The deployment of machine learning models into heterogeneous data environments has necessitated the development of models that are robust in their generalization capabilities. This thesis presents a comprehensive exploration of model generalization under different constraints of machine learning: neuron coverage for enhancing model generalization encountering unseen Out-of-Distribution (OOD) data constraint; gradient alignment in Federated Learning for generalization under data privacy protection constraint. Furthermore, a novel federated learning framework, FedSGC, designed to address the challenges of model generalization while catering computational and communication constraints in edge computing environments. The collective insights from these studies offer a multifaceted approach to advancing machine learning applications under centralized and distributed settings and improving model generalization ability and robustness.

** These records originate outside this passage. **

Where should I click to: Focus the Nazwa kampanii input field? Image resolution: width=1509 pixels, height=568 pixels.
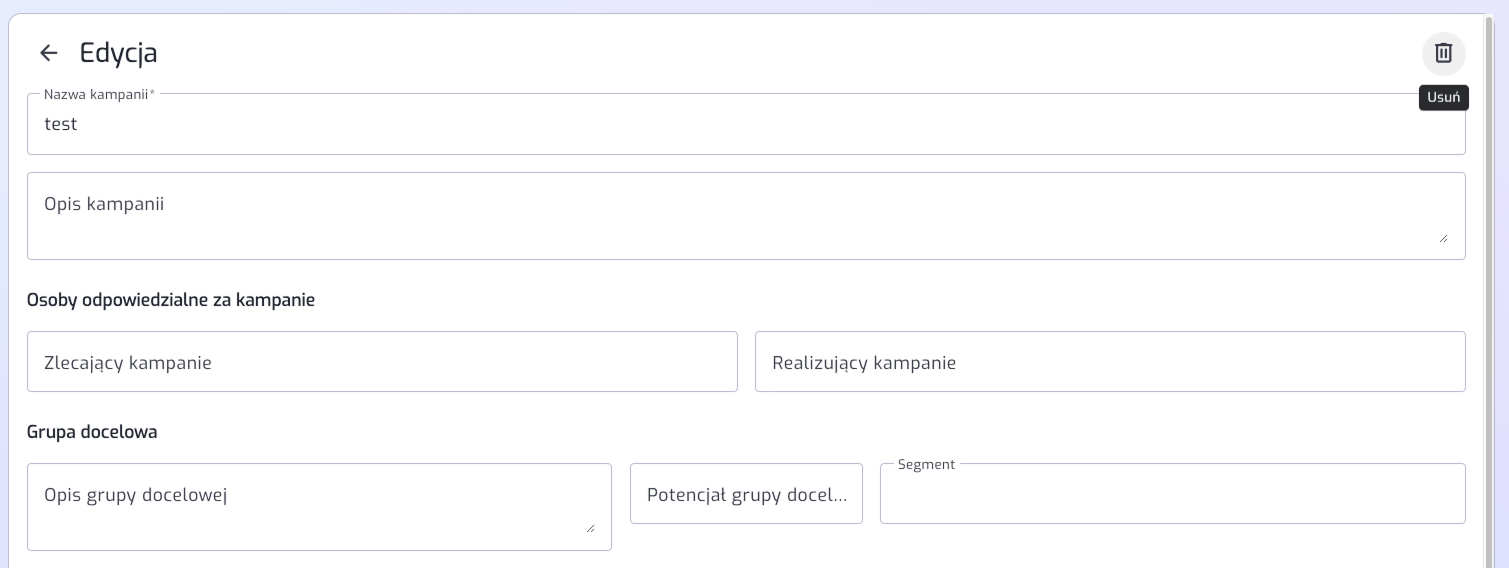click(745, 125)
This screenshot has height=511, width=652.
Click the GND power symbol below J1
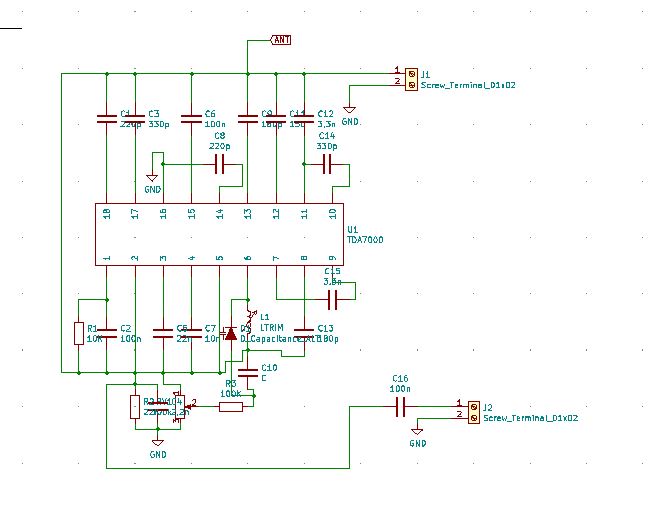tap(349, 110)

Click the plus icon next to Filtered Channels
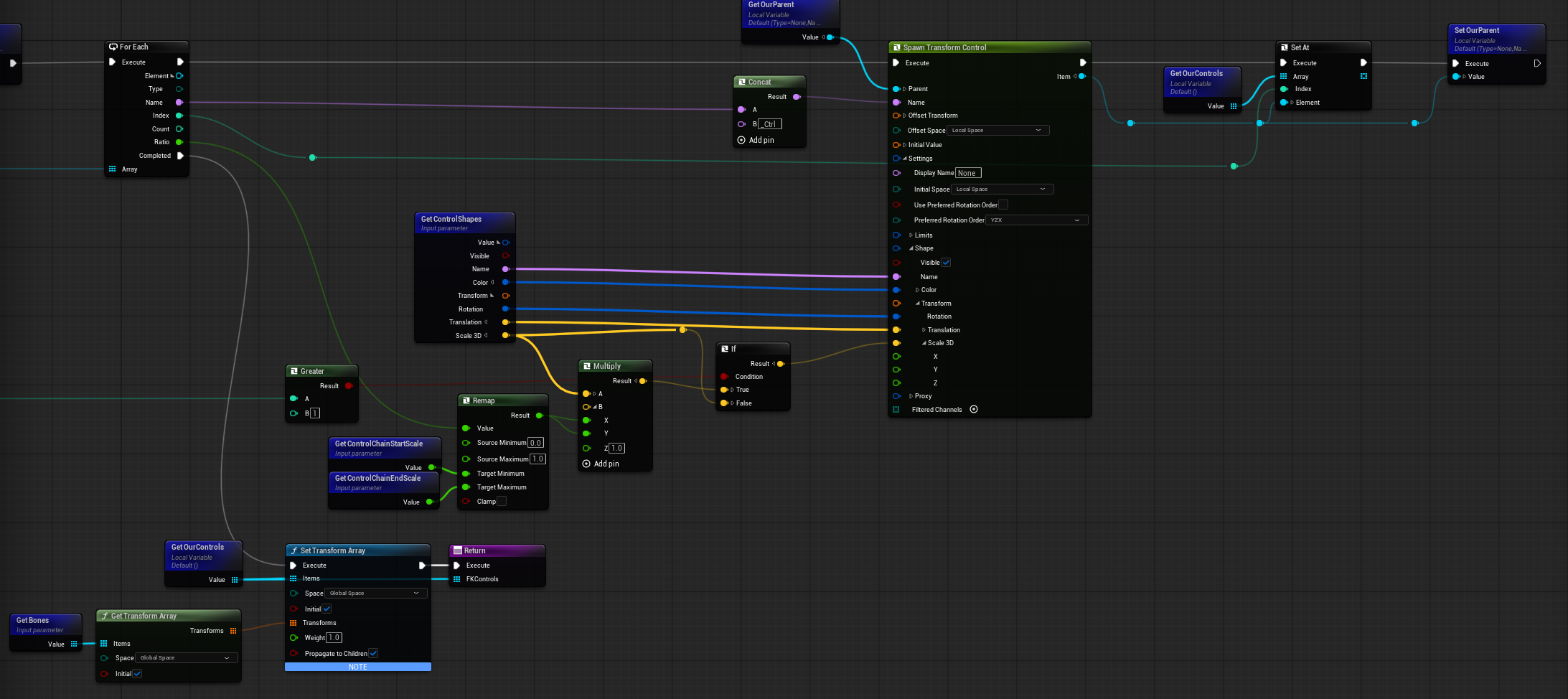click(974, 410)
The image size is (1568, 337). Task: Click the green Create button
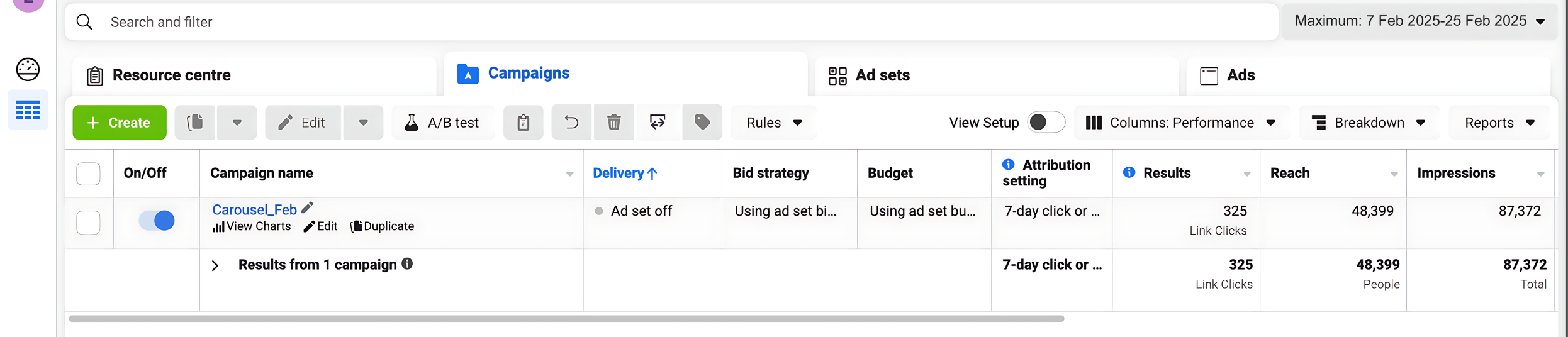point(120,123)
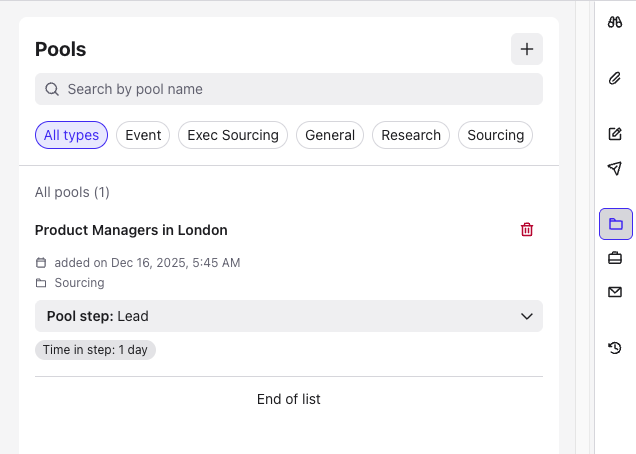Screen dimensions: 636x454
Task: Open the binoculars icon in sidebar
Action: [615, 20]

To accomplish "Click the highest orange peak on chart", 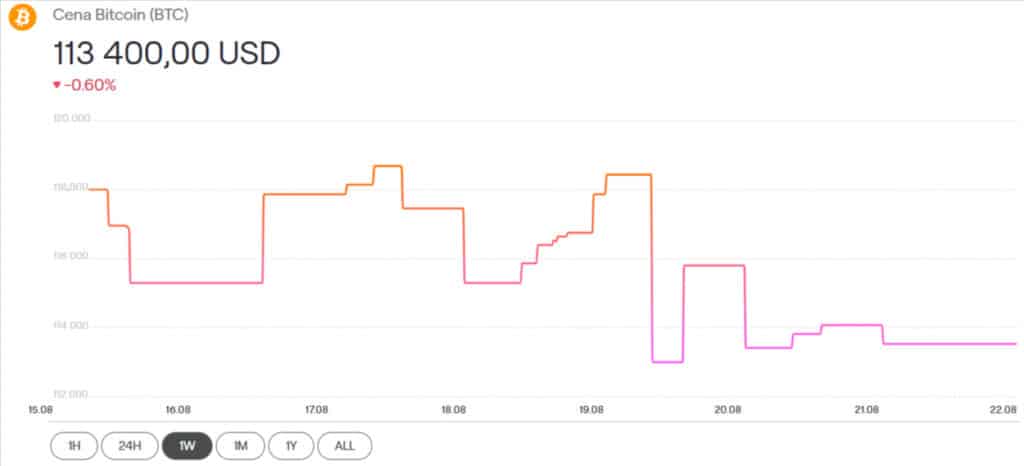I will pos(387,166).
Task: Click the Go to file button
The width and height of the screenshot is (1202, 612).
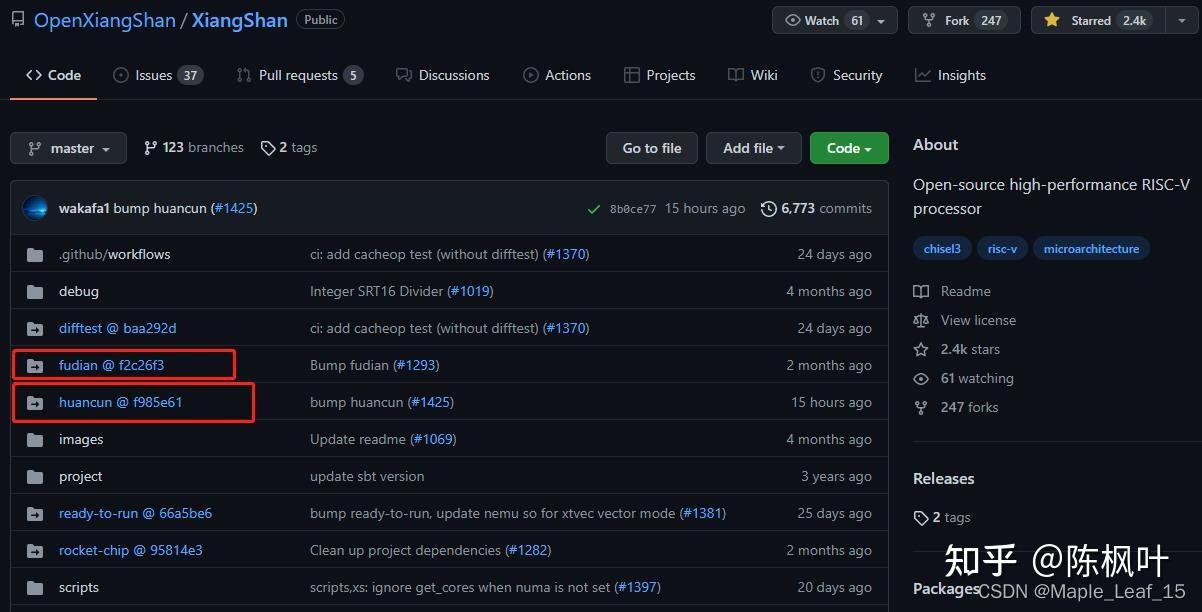Action: 652,148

The first study delves into the concept of neuron coverage, a principle derived from software testing that emphasizes the importance of activating a broad spectrum of neurons during the training of deep neural networks (DNNs). By treating each neuron as a functional point within the DNN’s architecture, we propose a training regimen that maximizes neuron coverage through a coverage loss term, which is formulated by aggregating neuron activation and incorporating gradient similarity regularization. This method, termed Neuron Coverage-Guided Domain Generalization (NCDG), is shown to enhance DNN generalization by optimizing decision behavior and minimizing the risk of misclassification on out-of-distribution (OOD) samples. The effectiveness of NCDG is demonstrated through extensive experiments across various domain generalization tasks, outperforming state-of-the-art methods.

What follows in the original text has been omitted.